Where are You Hiding in Your Relationships?


I want the people I care about to know me deeply. I want them to be curious about what matters to me and to care about what I need and how I’m feeling.

At the same time, I’m often hesitant to share about myself. When someone asks how I’m doing or what I’ve been up to, I sometimes give a surface level answer or deflect the focus back onto them.

There are plenty of reasons we might hold back…

  • We are uncomfortable with attention.
  • We are afraid of being judged or that the more someone knows us the less they will like us.
  • We carry a belief that having needs or taking up space will make us too much of a burden.
  • We worry that celebrating or expressing excitement about our dreams will mean we’re arrogant, selfish, or trying to steal the spotlight.
  • We have established patterns of giving to others without receiving in return.

Just because we want something doesn’t mean we’re comfortable receiving it.

While the answer is not to do the opposite and share the deepest parts of ourselves with everyone we meet, it is worth asking where we are maintaining healthy boundaries and where we are hiding out. If we want to hold equal space in our relationships, we need to occupy our share of that space.

It’s not fair to hold back from sharing vulnerably and deflect attention to the other person and then resent them for taking up more space in our friendship.

I appreciate that letting people see us is uncomfortable, especially if we’re more practiced at hiding. But protecting ourselves from the risk of being known by another only guarantees that we’ll never feel known. Our fear of losing the friendship keeps us from deepening it.

Deciding that we want to be more visible in our friendships doesn’t mean it will instantly be comfortable or easy. As with any skill, it takes practice to build our ability to show up differently. We don’t have to go straight from hiding to revealing every bit of ourselves.

Instead, we can pay attention to where we tend to hold back and choose where we want to share more.

Every time we let our friends see a little more of who we are and what matters to us, we grow our comfort with being seen. We grow our trust that others want to know us and can love us for who we are…and our trust that we will be there for ourselves if others let us down.

This might also mean not waiting for others to ask before we share something of ourselves. Not everyone is skilled at asking good questions of others or even thinks to do so. Also, if we’ve dodged or deflected questions in the past or if we tend to offer minimal or surface level answers, we may have led the other person to believe we don’t welcome their inquiries.

Try this: Notice how you feel and how you tend to respond when a friend asks how you’re doing or what you’ve been up to. How might you respond differently if you believed your friend cared about you deeply and you wanted to help them know you better?

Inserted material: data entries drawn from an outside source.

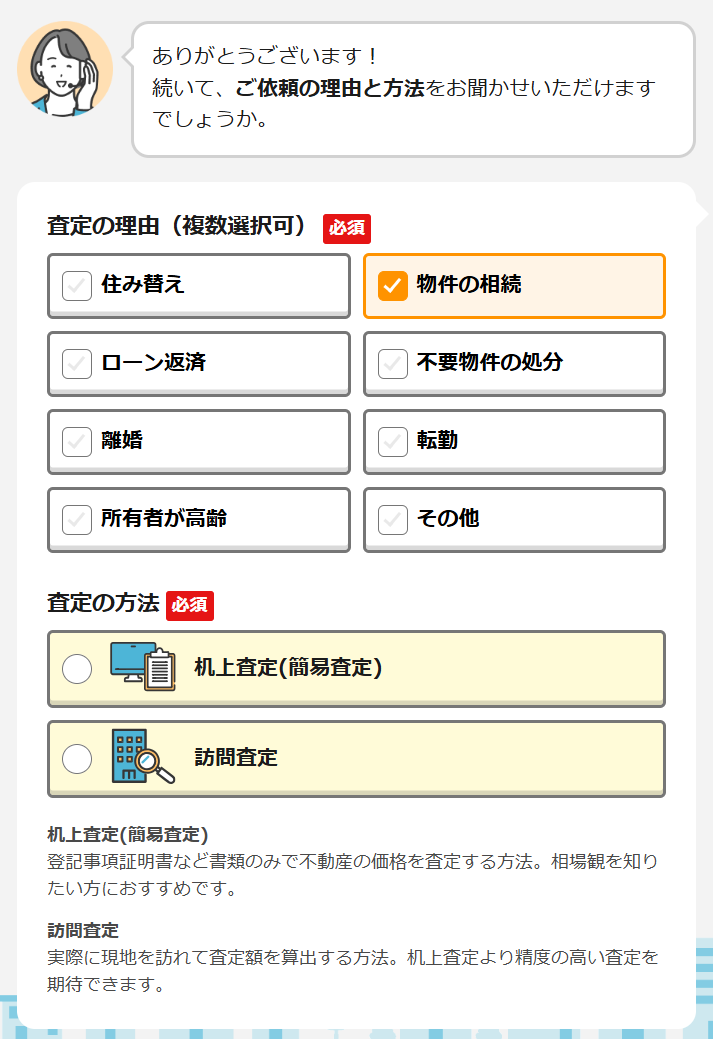
Task: Click the computer and clipboard icon
Action: tap(142, 667)
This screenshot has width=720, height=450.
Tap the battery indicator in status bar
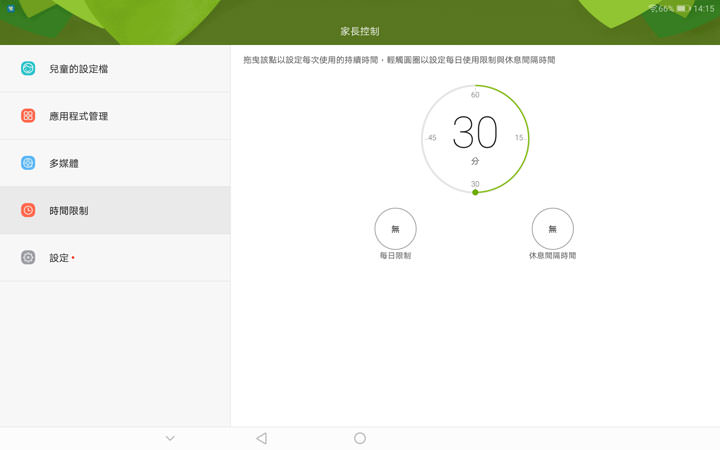pyautogui.click(x=683, y=8)
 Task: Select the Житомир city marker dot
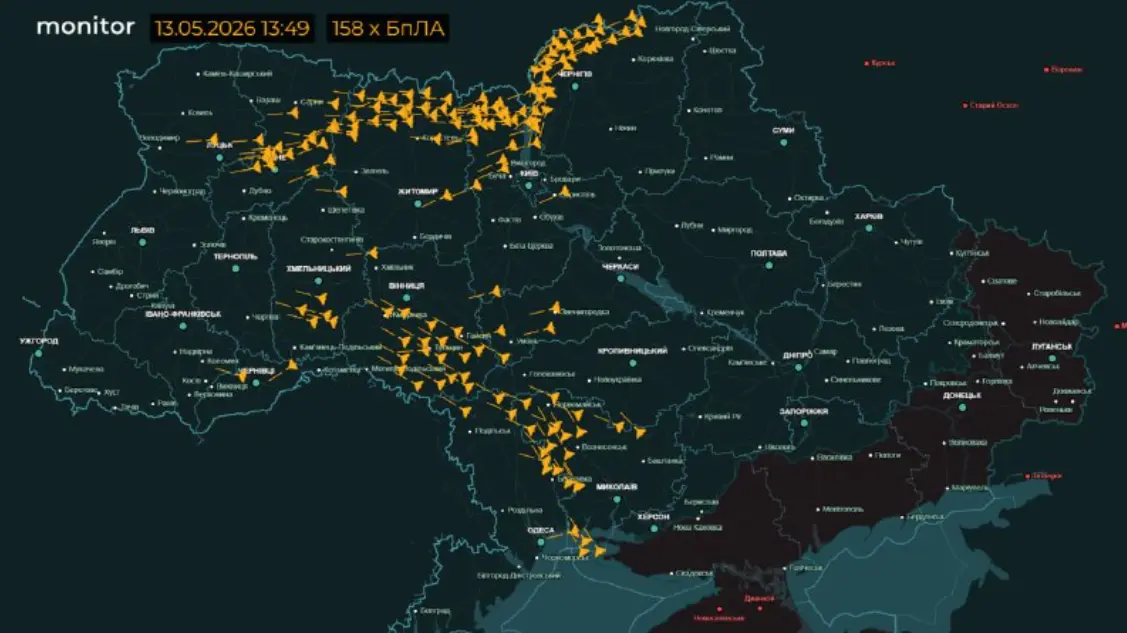coord(418,204)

As an experiment, try giving that response. Try this for a while and see what happens. What do you notice about how you feel in the relationship? How does the other person respond?

Similarly, what if you experimented with sharing a little about something you’re excited about or something you’re struggling with without waiting to be asked? Give it a try and see what you notice.

To take this experiment even further, try having a conversation with your friend about how you can work together to make sure you both feel seen and appreciated. Share what you’ve noticed about your own patterns. What feels uncomfortable? What do you hope for? How can they support you? In turn, how can you support them?